→ Exercise directions
The expected output is the exact lines from the one containing "This screenshot has width=690, height=388." through the end of the data, inclusive, and nothing else.

┄┄┄┄┄┄┄┄┄┄┄┄┄┄┄┄┄┄┄┄

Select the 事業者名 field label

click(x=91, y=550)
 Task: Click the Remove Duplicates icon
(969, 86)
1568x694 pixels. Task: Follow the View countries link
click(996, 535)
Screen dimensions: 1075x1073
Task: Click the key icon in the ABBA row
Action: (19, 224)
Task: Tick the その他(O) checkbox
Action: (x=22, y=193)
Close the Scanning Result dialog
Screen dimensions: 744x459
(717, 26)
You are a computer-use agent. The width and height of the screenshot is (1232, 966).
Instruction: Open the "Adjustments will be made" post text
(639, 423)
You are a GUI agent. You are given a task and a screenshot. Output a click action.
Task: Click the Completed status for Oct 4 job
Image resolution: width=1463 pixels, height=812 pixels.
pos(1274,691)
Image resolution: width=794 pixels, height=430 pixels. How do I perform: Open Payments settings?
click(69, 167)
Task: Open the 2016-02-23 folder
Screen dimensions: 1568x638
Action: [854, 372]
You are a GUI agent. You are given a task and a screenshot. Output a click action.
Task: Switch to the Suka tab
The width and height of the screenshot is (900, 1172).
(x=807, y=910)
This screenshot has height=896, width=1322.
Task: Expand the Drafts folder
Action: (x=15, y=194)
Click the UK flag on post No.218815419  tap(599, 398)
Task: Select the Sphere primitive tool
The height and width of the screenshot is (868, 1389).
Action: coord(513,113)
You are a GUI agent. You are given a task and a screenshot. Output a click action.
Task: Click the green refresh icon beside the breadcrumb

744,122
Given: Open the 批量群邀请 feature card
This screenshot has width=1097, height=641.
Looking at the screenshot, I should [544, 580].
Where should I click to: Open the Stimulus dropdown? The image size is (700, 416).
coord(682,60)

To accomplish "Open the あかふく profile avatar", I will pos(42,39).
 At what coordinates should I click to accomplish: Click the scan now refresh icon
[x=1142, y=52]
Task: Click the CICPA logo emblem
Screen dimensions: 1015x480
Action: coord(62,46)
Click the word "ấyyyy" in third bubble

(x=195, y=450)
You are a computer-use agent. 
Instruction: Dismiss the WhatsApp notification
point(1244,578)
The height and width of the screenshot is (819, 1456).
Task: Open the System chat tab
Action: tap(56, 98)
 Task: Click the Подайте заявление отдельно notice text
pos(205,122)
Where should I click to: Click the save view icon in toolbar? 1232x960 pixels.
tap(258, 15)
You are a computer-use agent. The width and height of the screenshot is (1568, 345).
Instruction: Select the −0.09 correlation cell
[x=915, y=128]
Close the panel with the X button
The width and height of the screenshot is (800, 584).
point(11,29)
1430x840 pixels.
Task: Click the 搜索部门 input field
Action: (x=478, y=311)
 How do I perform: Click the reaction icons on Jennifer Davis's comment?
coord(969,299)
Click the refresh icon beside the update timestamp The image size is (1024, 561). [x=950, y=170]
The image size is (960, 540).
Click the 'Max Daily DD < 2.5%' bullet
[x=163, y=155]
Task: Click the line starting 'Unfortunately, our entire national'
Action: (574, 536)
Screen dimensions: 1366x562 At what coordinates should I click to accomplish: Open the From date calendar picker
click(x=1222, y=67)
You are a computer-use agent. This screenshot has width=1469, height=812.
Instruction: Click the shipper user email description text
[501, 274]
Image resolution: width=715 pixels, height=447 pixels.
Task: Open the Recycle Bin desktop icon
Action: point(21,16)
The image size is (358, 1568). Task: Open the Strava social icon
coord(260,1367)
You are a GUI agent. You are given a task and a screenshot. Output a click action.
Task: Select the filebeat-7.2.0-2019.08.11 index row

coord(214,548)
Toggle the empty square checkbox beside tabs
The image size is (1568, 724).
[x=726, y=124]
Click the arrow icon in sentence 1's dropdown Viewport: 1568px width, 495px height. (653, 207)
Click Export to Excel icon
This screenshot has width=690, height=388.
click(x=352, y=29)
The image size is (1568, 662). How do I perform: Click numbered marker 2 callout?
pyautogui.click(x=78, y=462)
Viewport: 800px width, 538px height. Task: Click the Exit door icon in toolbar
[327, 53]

┄┄┄┄┄┄┄┄┄┄┄┄┄┄┄┄┄┄┄┄

→ Answer to the exercise
This screenshot has width=690, height=388.
click(x=352, y=29)
The image size is (1568, 662). How do I perform: Click numbered marker 2 callout?
pyautogui.click(x=78, y=462)
Viewport: 800px width, 538px height. Task: Click the Exit door icon in toolbar
[327, 53]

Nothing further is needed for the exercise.